# WORK TASK
Give the records below again exactly, and exclude each picture.

####################

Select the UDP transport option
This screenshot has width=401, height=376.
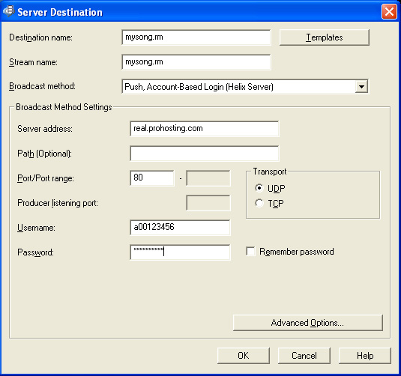(259, 189)
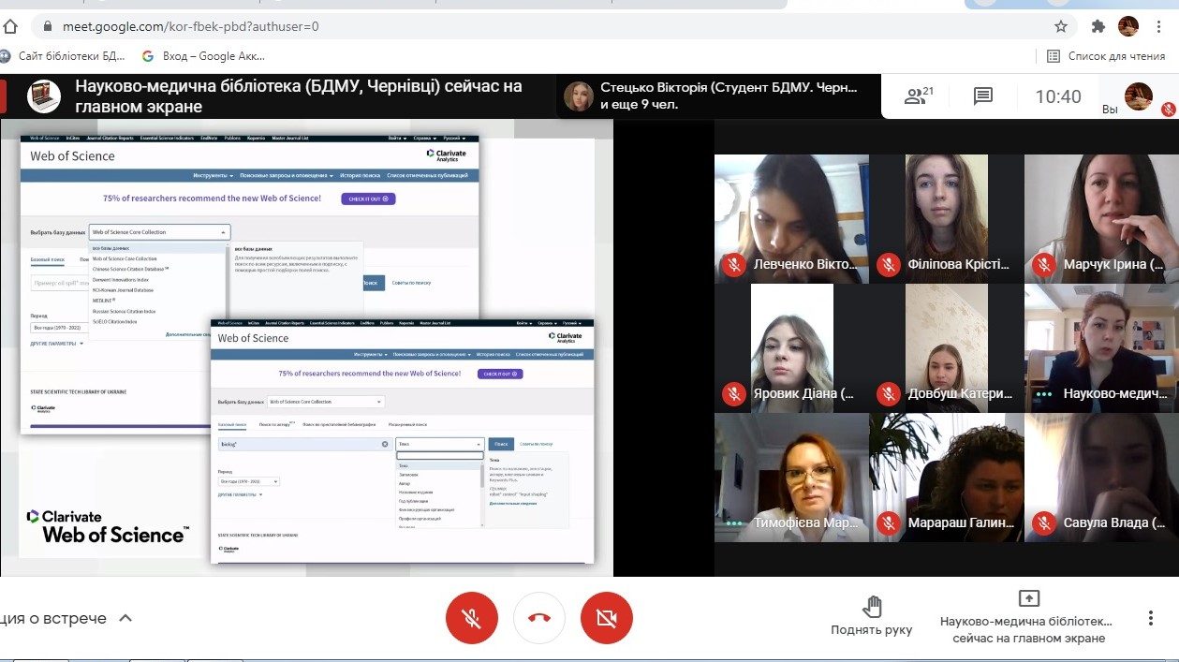1179x662 pixels.
Task: Click the red hang up call button
Action: 539,618
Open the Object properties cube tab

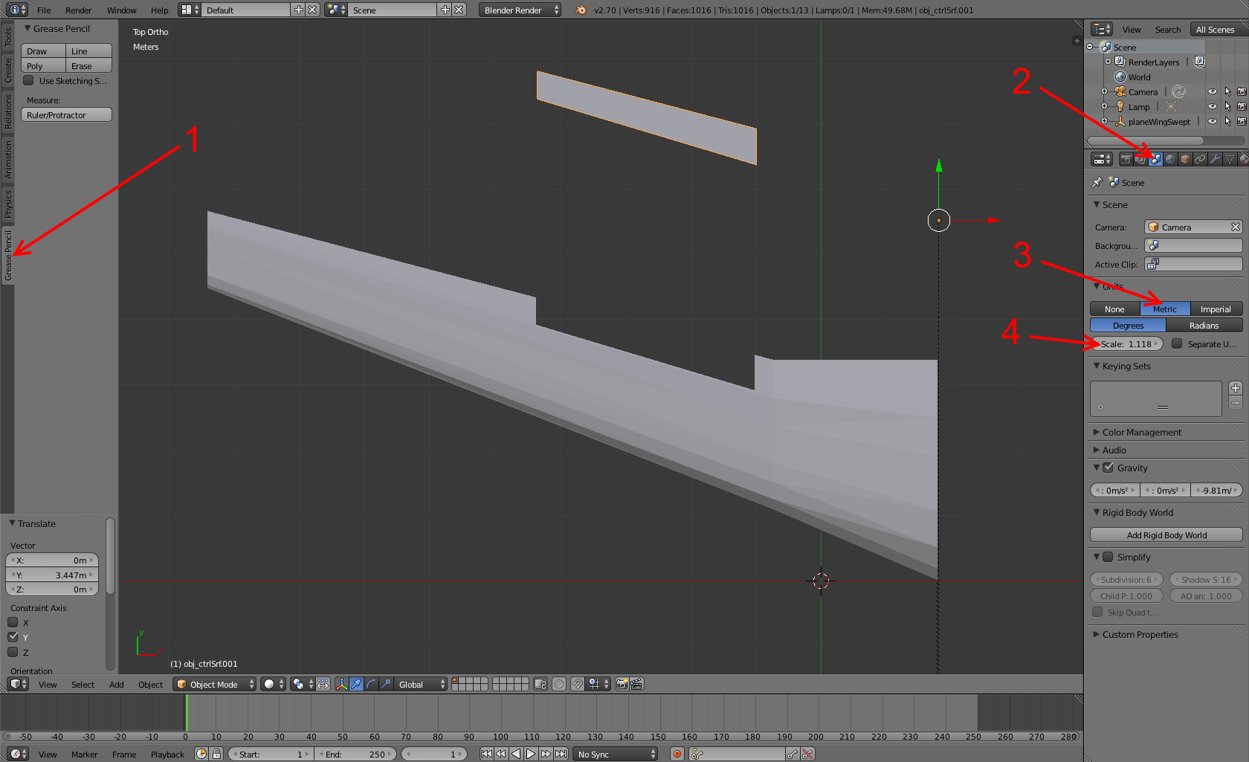[1185, 159]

####################

# REPLY
Select the UDP transport option
This screenshot has width=401, height=376.
(259, 189)
1179x662 pixels.
Task: Click the red hang up call button
Action: 539,618
Open the Object properties cube tab

[1185, 159]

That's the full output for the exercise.